_Excerpt_
Stacey Yen and Joe Paulik in a scene from John 
(Photo by: Kevin Berne) 

The adults in the room have had much more life experience, found ways to cope with the loneliness and insults of old age, and learned how to build a lifestyle that embraces and supports their eccentricities.
  • Mertis (Georgia Engel) is the genial owner and hostess of the B&B where the Elias and Jenny have chosen to spend the weekend. Soft-spoken, eager to please, and radiating warmth, she has decorated the place with collections of plates, tchotchkes, and dolls, including the same Samantha Parkington doll (from the popular American Girl dolls) that terrorized Jenny in her youth. Mertis likes to use her powerful vocabulary to write descriptions of each day's sunset in her journal that include such words as "subfuscous." She is also fascinated by ornithology (birds scare Elias) and has recently learned all the words used to describe different groups of birds (ranging from a "deceit" of lapwings and an "exaltation" of larks to a "parliament" of owls and an "ostentation" of peacocks). Always curious to learn whether people feel they are being "watched," she describes herself as a Neo-Platonist rather than a Christian.
  • Genevieve (Ann McDonough) is Mertis's friend who claims to have lost her mind when she was 57. Blind, eccentric, and paranoid after many years of believing that her late husband was trying to control her mind from afar, Genevieve has the gift of being refreshingly blunt. About everything.
Ann McDonough, Joe Paulik, and Georgia Engel
in a scene from John (Photo by: Kevin Berne) 

People who have seen lots of horror films may be tempted to draw a link between the Samantha doll and the Good Guy doll in the Child's Play franchise of "Chucky" films or to wonder if Genevieve is as innocent as Ruth Gordon's evil neighbor in 1968's hit, Rosemary's Baby. With the self-starting player piano, a Christmas tree whose lights keep flickering on and off, and Mertis's talent for resetting the time for each scene by advancing the hands on the grandfather clock that stands in the living room, it would be easy for audiences to wonder if:
  • The B&B's living room is an alternate setting for a regional production of The Nutcracker.

_Problem A_
Count how many lines in the rows contain the string "Instruction", matching case, and reply with only that number.
The rows that come next have no connection to the theater review excerpt.

_Exercise materials_
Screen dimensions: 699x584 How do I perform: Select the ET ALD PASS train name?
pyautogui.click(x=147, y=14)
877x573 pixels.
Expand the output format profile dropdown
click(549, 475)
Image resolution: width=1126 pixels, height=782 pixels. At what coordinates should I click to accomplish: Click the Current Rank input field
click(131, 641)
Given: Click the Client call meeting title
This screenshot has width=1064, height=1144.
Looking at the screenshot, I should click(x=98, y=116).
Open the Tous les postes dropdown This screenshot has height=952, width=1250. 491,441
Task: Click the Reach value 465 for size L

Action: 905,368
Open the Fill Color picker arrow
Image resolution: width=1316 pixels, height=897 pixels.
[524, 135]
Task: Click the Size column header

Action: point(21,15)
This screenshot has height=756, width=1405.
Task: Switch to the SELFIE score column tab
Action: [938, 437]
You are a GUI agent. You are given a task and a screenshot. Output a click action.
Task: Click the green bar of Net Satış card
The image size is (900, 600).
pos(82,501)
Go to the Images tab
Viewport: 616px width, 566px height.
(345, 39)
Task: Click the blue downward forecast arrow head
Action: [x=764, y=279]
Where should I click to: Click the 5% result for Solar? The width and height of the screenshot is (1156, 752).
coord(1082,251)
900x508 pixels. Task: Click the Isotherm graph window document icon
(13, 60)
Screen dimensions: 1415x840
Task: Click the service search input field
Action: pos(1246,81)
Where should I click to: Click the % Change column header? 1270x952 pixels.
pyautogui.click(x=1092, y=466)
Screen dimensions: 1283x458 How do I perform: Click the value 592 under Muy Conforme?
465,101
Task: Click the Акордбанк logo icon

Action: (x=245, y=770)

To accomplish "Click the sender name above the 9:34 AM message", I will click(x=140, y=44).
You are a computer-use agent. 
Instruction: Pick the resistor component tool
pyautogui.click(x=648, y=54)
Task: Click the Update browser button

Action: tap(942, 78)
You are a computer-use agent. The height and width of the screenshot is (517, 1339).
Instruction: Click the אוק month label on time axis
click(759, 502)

_Problem B_
Copy out the theater review excerpt above in full, word for word.

_Response A_
2

_Response B_
Stacey Yen and Joe Paulik in a scene from John 
(Photo by: Kevin Berne) 

The adults in the room have had much more life experience, found ways to cope with the loneliness and insults of old age, and learned how to build a lifestyle that embraces and supports their eccentricities.
  • Mertis (Georgia Engel) is the genial owner and hostess of the B&B where the Elias and Jenny have chosen to spend the weekend. Soft-spoken, eager to please, and radiating warmth, she has decorated the place with collections of plates, tchotchkes, and dolls, including the same Samantha Parkington doll (from the popular American Girl dolls) that terrorized Jenny in her youth. Mertis likes to use her powerful vocabulary to write descriptions of each day's sunset in her journal that include such words as "subfuscous." She is also fascinated by ornithology (birds scare Elias) and has recently learned all the words used to describe different groups of birds (ranging from a "deceit" of lapwings and an "exaltation" of larks to a "parliament" of owls and an "ostentation" of peacocks). Always curious to learn whether people feel they are being "watched," she describes herself as a Neo-Platonist rather than a Christian.
  • Genevieve (Ann McDonough) is Mertis's friend who claims to have lost her mind when she was 57. Blind, eccentric, and paranoid after many years of believing that her late husband was trying to control her mind from afar, Genevieve has the gift of being refreshingly blunt. About everything.
Ann McDonough, Joe Paulik, and Georgia Engel
in a scene from John (Photo by: Kevin Berne) 

People who have seen lots of horror films may be tempted to draw a link between the Samantha doll and the Good Guy doll in the Child's Play franchise of "Chucky" films or to wonder if Genevieve is as innocent as Ruth Gordon's evil neighbor in 1968's hit, Rosemary's Baby. With the self-starting player piano, a Christmas tree whose lights keep flickering on and off, and Mertis's talent for resetting the time for each scene by advancing the hands on the grandfather clock that stands in the living room, it would be easy for audiences to wonder if:
  • The B&B's living room is an alternate setting for a regional production of The Nutcracker.